> MATERIAL FOR THIS TASK:
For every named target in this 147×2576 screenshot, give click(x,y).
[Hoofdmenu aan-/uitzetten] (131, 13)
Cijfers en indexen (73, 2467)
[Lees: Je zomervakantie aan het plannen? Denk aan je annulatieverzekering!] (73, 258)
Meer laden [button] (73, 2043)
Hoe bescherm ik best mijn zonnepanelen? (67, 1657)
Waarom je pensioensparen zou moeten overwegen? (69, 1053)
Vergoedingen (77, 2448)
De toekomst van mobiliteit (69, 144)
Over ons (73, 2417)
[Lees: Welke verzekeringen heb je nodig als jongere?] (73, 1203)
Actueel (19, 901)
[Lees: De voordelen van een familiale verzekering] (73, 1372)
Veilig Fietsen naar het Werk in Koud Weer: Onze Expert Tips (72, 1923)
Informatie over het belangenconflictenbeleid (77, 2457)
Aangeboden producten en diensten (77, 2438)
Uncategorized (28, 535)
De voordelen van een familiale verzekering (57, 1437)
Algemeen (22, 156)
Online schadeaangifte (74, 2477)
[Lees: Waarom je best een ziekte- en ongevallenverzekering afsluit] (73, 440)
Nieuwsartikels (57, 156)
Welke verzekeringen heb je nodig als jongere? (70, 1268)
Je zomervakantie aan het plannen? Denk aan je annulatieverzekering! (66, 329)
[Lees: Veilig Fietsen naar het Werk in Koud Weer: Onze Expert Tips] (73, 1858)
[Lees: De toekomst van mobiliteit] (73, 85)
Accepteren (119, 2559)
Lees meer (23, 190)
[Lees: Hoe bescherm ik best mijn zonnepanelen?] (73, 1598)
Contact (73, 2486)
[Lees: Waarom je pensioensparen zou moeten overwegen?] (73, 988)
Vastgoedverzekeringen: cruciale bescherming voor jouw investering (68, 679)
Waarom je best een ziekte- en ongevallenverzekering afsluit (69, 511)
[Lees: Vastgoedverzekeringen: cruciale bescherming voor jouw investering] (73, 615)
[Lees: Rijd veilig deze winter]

> WHAT NEEDS TO BE DONE:
Reproduce without change every line of the entries above, from the one containing "investering (68, 679)" through the last.

> REPLY TO THE EXERCISE:
Vastgoedverzekeringen: cruciale bescherming voor jouw investering (68, 679)
Waarom je best een ziekte- en ongevallenverzekering afsluit (69, 511)
[Lees: Vastgoedverzekeringen: cruciale bescherming voor jouw investering] (73, 615)
[Lees: Rijd veilig deze winter]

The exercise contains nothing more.